То, как польский театр утратил критический инструментарий, — тема, конечно, богатая разнообразными контекстами, проблемами, нюансами. Я хотел бы, однако, сосредоточиться на двух, дополняющих друг друга вопросах: тактике скрытого монтажа
и риторической фигуре полноты жизни. Во время работы над «Стойким принцем» Гротовский открыл эмоционально обезоруживающий эффект замаскированного монтажа[751]: приемы монтажа, сознательно производимые режиссером, должны остаться для зрителя незаметными. Рассмотрим в качестве примера знаменитую фигуру «Пьеты» из этого спектакля. Ее место — не только в регистре религиозной иконографии, богато присутствующей во всем спектакле, но также и в череде столь же экспансивных сексуальных образов, — что позволяет, таким образом, ассоциировать ее со сценой орального сексуального акта между преследователем и его жертвой. Вряд ли я должен объяснять, какое из этих прочтений экспонировалось, а какое было подвергнуто полному вытеснению. Сила аффекта, высвобожденного игрой противоречий, поддерживала послания, наделенные мощной символикой; подсознательный, вытесненный смысл образа придавал торжествующей религиозной символике эффект органичности, натурализовал ее, вписывал в извечный язык тела. Противостоящие друг другу реальности (любви и страдания, жизни и смерти, наслаждения и горечи, унижения и возвышения, истории и мифа) дополняли друг друга и взаимопроникали в подсознание зрителей, взрываясь в сфере их эмоций, высвобождая тем самым и фиксируя переживание беззащитности. Беззащитность же становилась условием шока, потрясения, которое зрители должны были принять как дар жизни, открытие пути к ее полноте.Свинарский начиная с момента работы над «Дзядами» беспрестанно подчеркивал, как его завораживает многообразие феноменов действительности, взаимопроникновение контрастных явлений в каждом жизненном событии[752]

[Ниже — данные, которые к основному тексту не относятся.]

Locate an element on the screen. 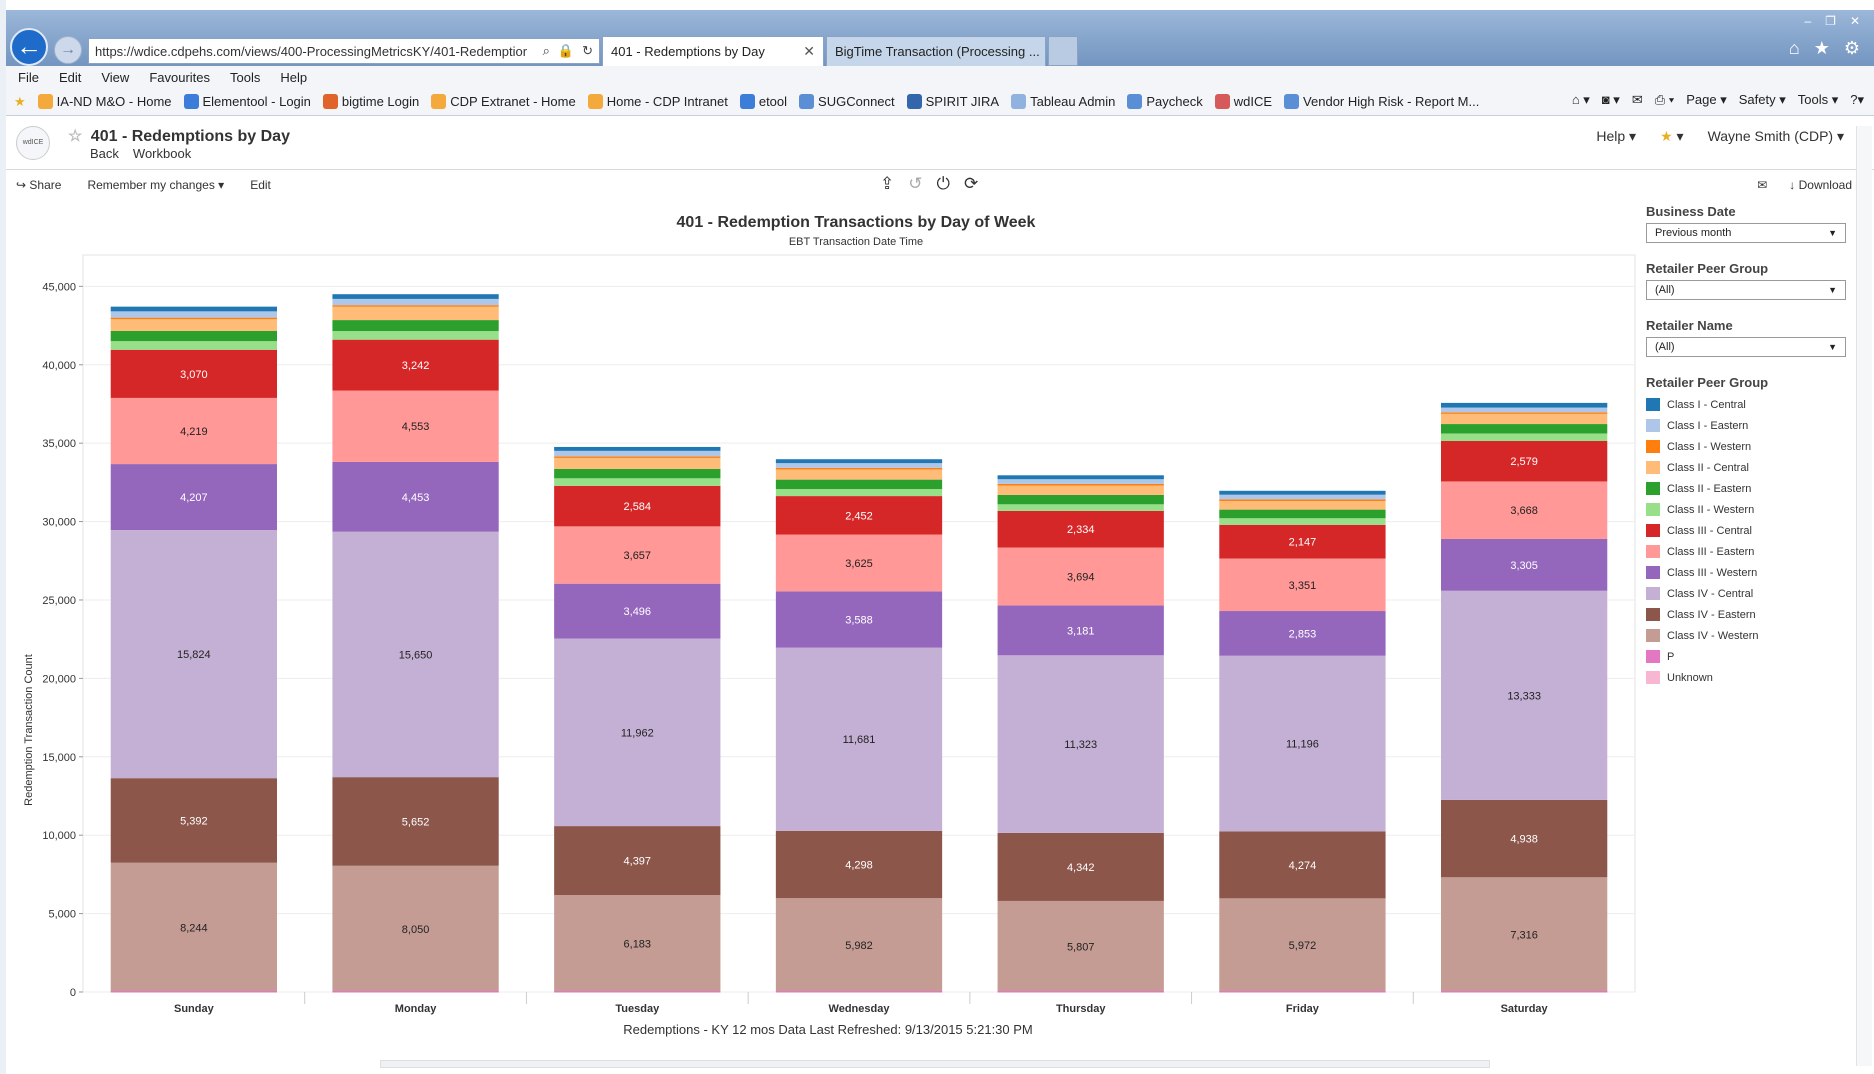 The width and height of the screenshot is (1874, 1074). workbook-link: Workbook is located at coordinates (162, 154).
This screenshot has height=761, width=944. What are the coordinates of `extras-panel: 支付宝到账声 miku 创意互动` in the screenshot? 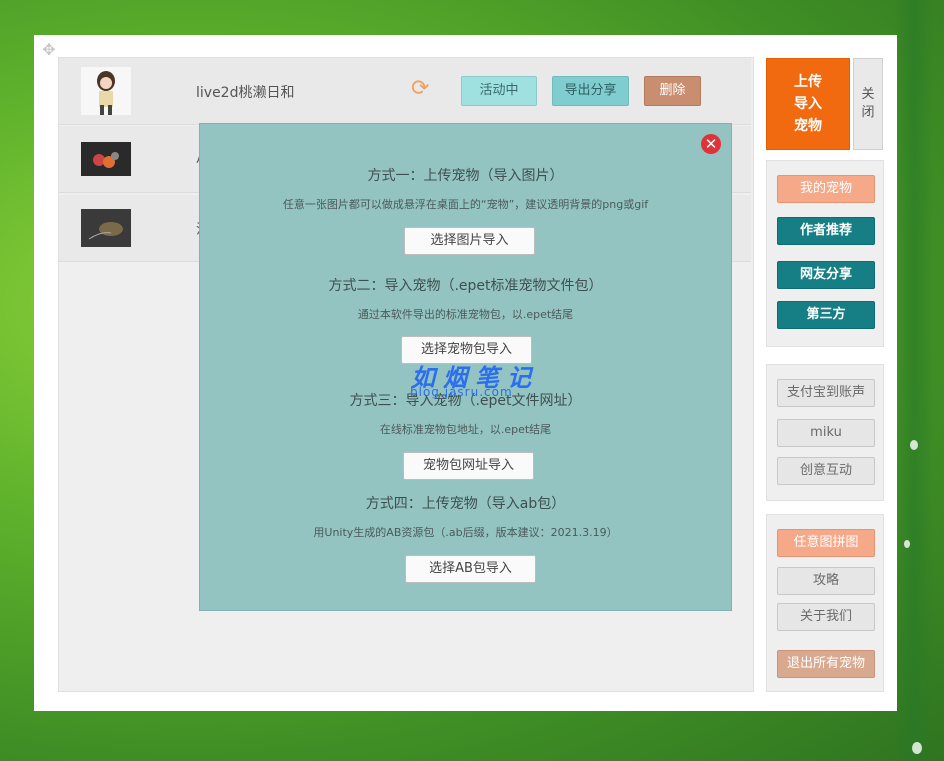 It's located at (825, 432).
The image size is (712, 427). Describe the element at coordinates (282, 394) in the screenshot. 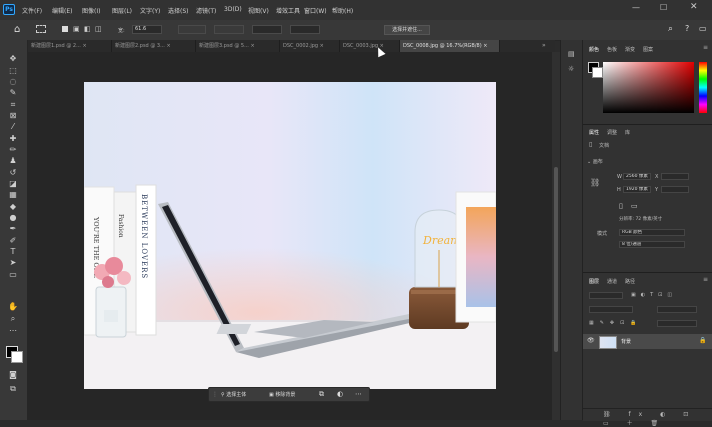

I see `remove-background-button: ▣ 移除背景` at that location.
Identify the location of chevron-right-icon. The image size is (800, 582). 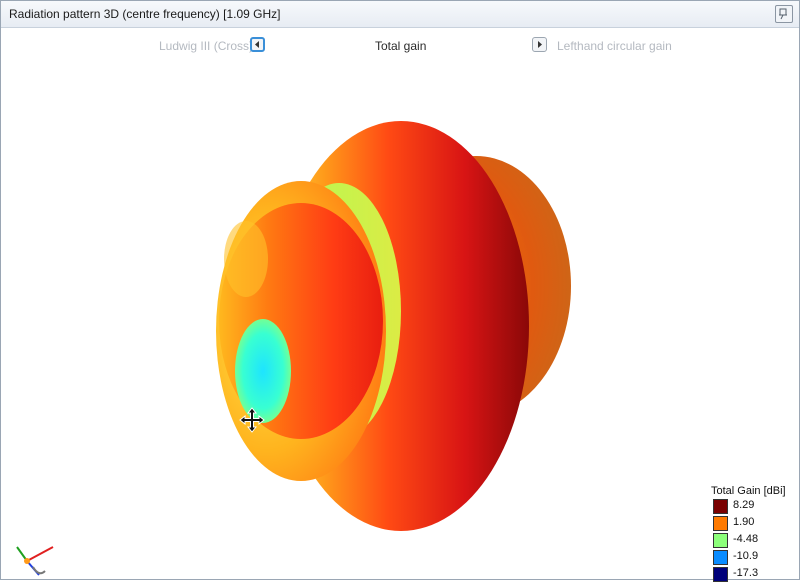
(540, 44).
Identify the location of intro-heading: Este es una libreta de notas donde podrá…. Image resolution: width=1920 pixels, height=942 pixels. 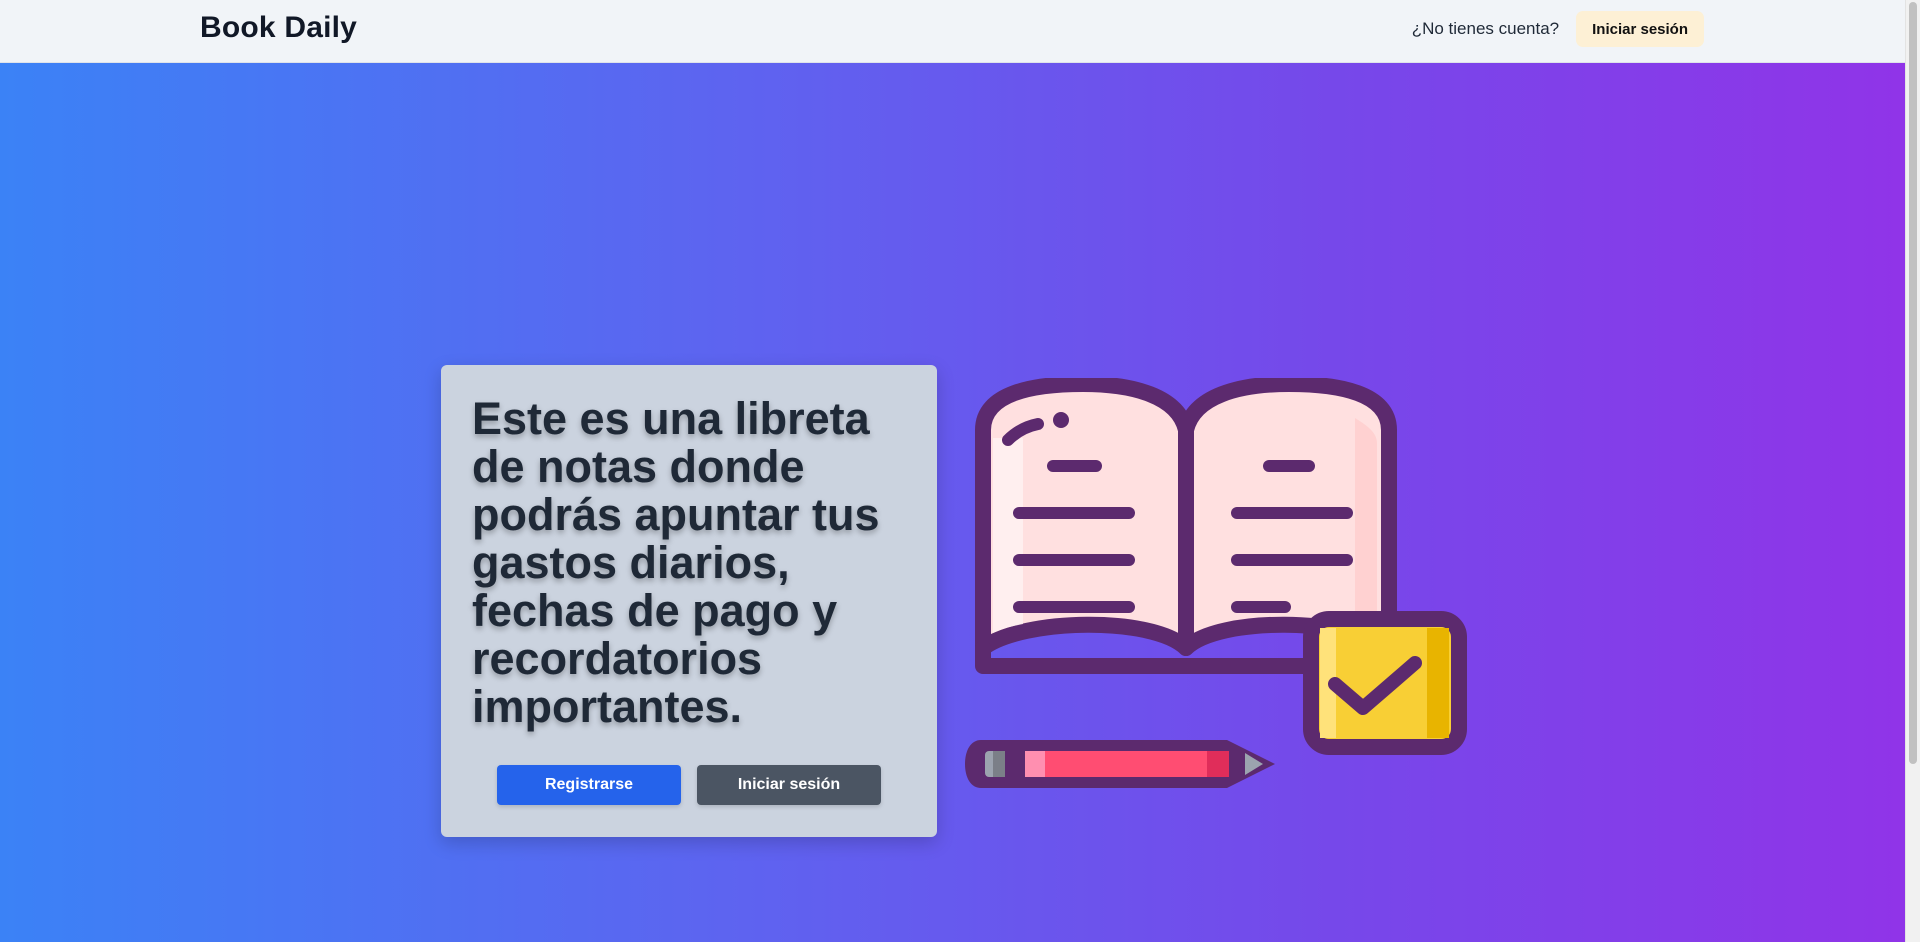
(676, 562).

. Почти привычно он подчеркивал, что ему важно мотивировать зрителя мыслить самостоятельно, но на практике речь шла уже о чем-то другом: о том, чтобы разбередить экзальтацию, связанную с возможностью погрузиться в то, что выходит за пределы индивидуального переживания. Свинарский, правда, все время говорил о конфликтах, которые раздирают общество, но сам работал над эффектом иного рода: поглощения социальной действительности мифом. Фигура множественности приводила к тому, что между историей и жизнью можно было поставить знак равенства: полного их взаимопроникновения в потоке открытой процессуальности. Однако условием достижения такого эффекта было подавление языка ресентимента, который Свинарский не только прекрасно понимал, но также умел им пользоваться. Еще в записях репетиций «Гамлета» этот язык звучит в полную силу[753]. Свинарский уже не хотел, однако, пробуждать критическую позицию, он мечтал об эффекте избавления; в одном из интервью он так представил свое отношение к зрителям в «Дзядах»: «моя задача — так их обмануть, чтобы они проглотили все, от начала до конца. Третьего не дано. Или все отвергается, или все принимается. Потому что как раз из‐за того, что спектакль столь двойственен, не может быть двойственной интерпретации»[754]. Напомню еще о беспокойстве Марты Фик, которая в заключение обширной рецензии «Дзядов» писала: «А ведь где-то же должна скрываться слабость этой постановки, которая, хоть сама и целит в конформизм, нравится всем»[755]. Можно копать дальше: кто эти «все», о которых пишет Марта Фик? Чем является то «все», о котором говорит Свинарский? В каких исторических условиях можно пользоваться такими категориями, не испытывая необходимости дать им определение? Не является ли тут необходимым условием спонтанное принятие и наделение аффективной силой понятия «общности»?